[Data to process Boundary: Start]

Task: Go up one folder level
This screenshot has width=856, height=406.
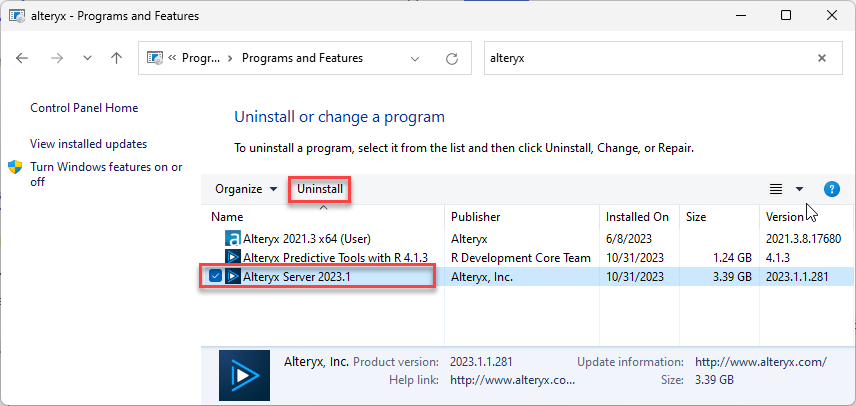Action: pyautogui.click(x=116, y=58)
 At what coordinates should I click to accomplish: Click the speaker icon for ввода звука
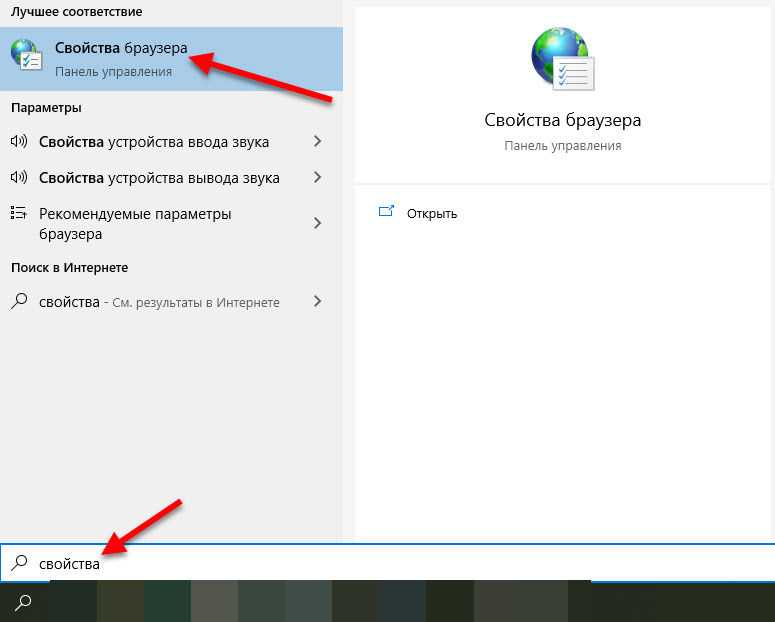(x=18, y=142)
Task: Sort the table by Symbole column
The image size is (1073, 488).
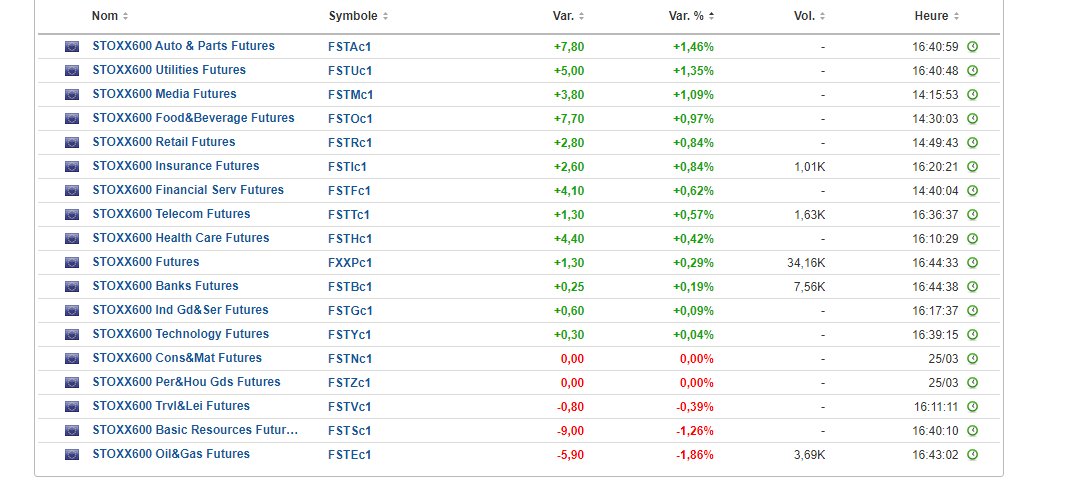Action: coord(357,16)
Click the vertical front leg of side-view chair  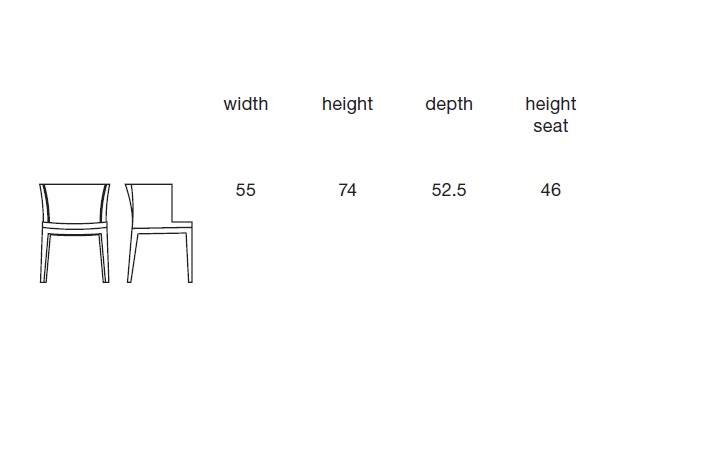(x=189, y=256)
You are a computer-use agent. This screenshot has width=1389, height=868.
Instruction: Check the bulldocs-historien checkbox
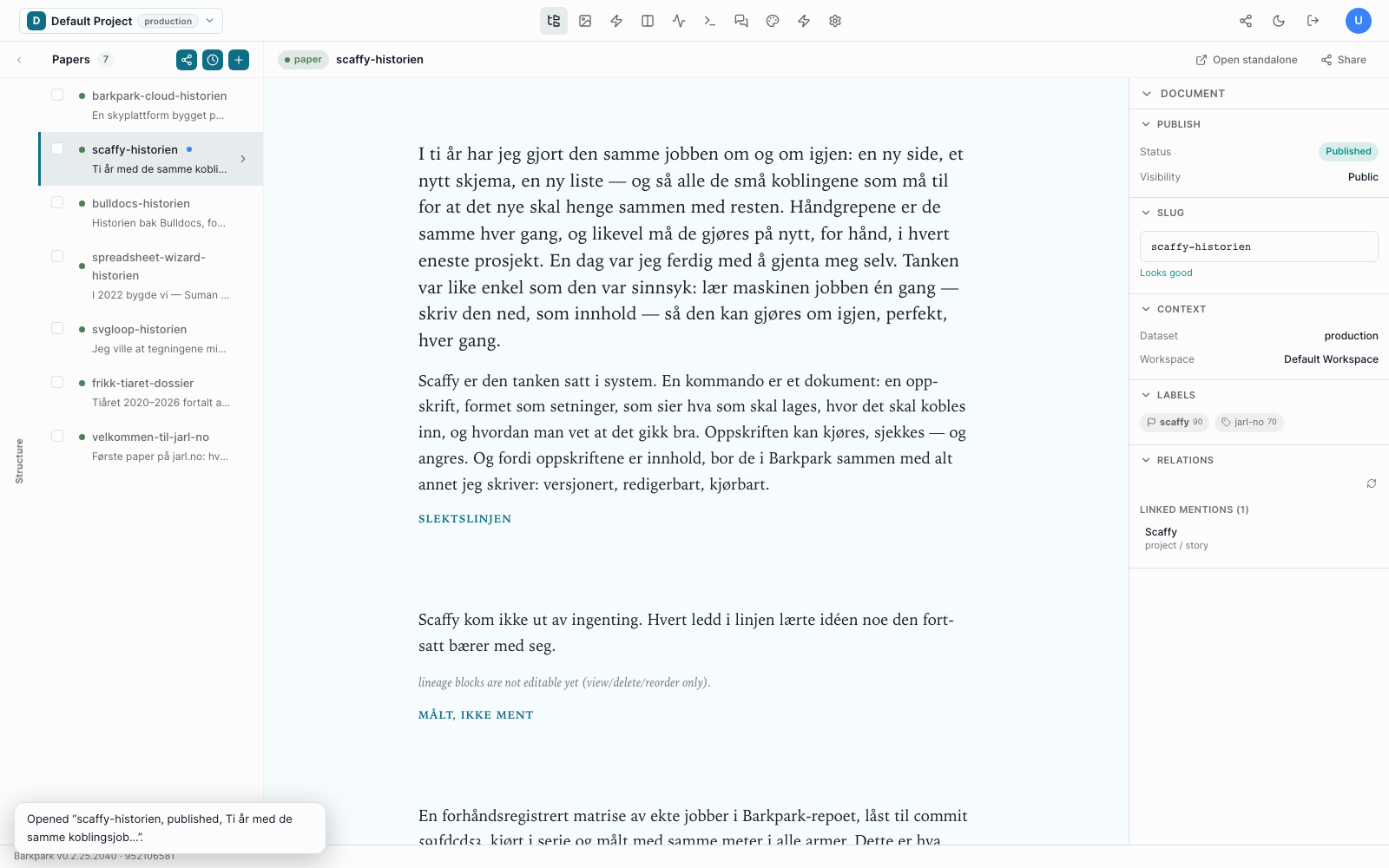pyautogui.click(x=57, y=202)
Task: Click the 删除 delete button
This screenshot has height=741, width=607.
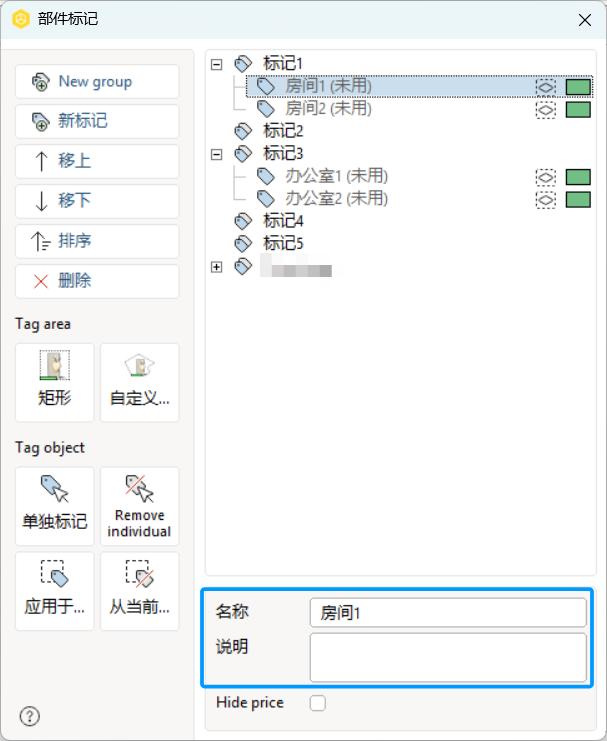Action: tap(97, 282)
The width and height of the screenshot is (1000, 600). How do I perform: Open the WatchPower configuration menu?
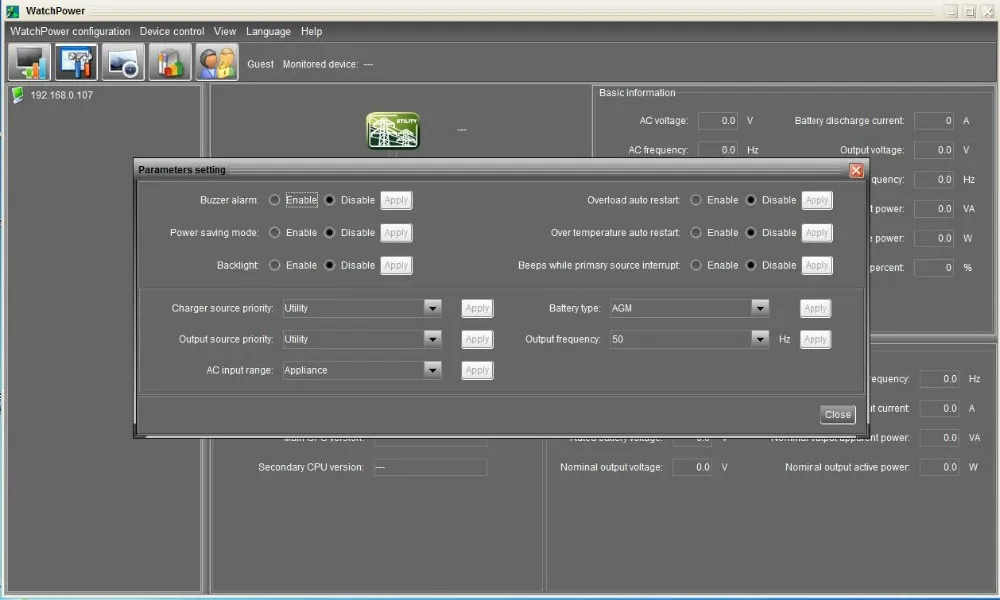(x=70, y=31)
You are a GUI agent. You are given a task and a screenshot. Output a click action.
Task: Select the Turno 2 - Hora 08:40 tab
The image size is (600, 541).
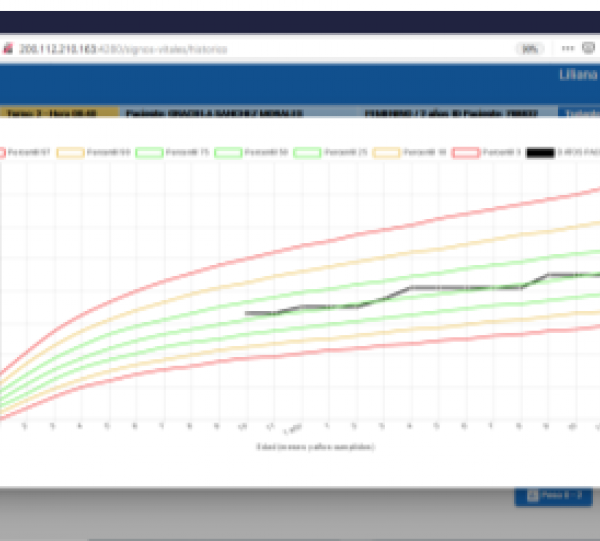[x=59, y=114]
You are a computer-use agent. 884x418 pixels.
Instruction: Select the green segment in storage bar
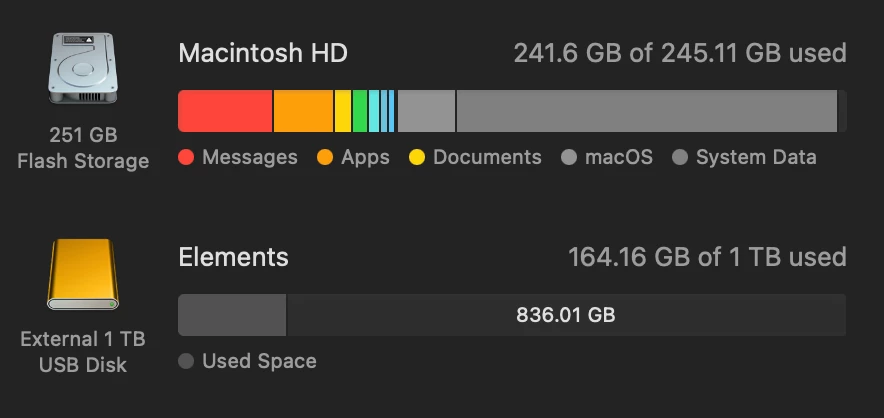(x=360, y=111)
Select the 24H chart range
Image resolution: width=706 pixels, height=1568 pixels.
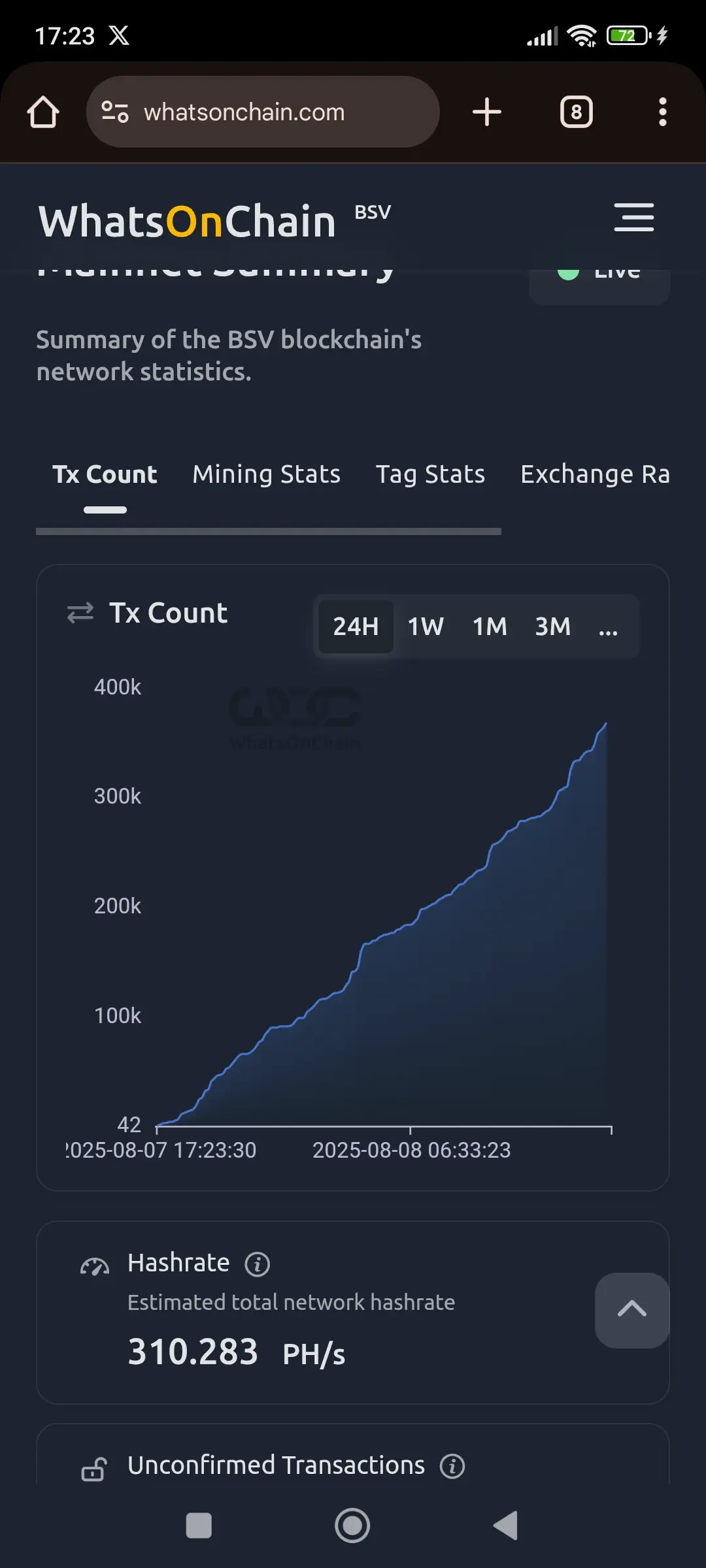tap(356, 626)
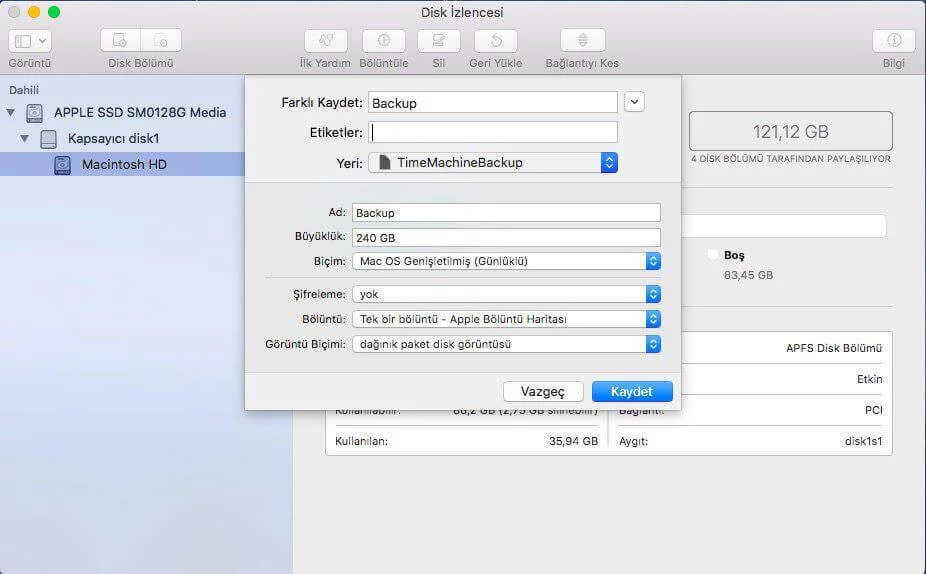Click the Kaydet save button
This screenshot has height=574, width=926.
(632, 391)
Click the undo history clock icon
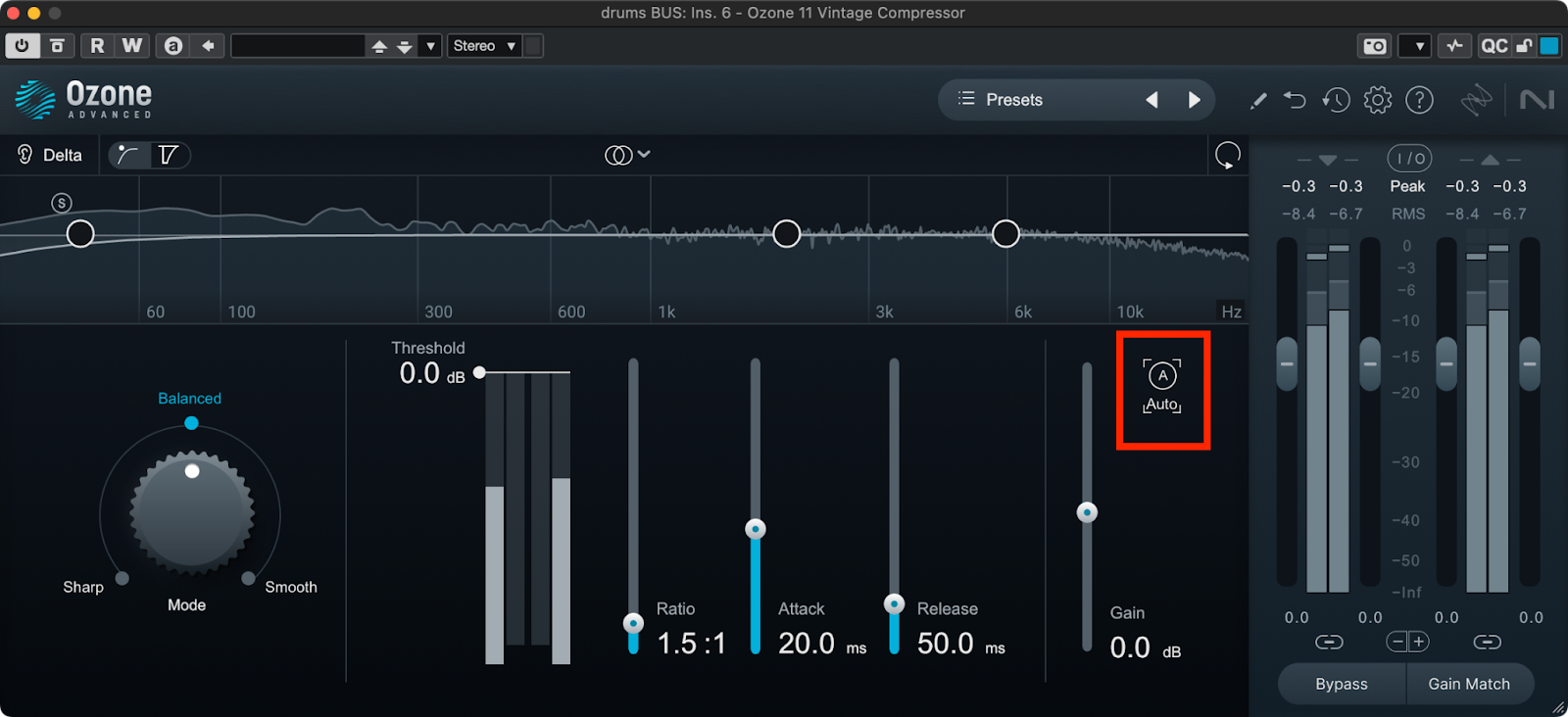The width and height of the screenshot is (1568, 717). [1336, 100]
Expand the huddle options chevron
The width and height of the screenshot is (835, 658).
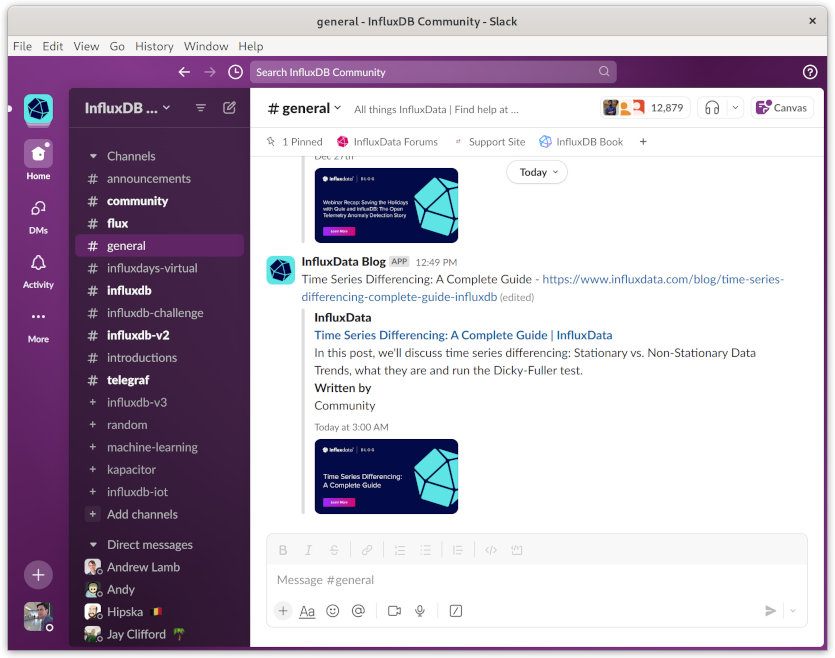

[Data to process Boundary: End]

Exercise prompt: Extract precisely the lines beginning at the line containing "Click the undo history clock icon" and ending at the last line of the entries above, exactly as written and with no pictures.

Written response:
Click the undo history clock icon
The width and height of the screenshot is (1568, 717). [1336, 100]
Expand the huddle options chevron
The width and height of the screenshot is (835, 658).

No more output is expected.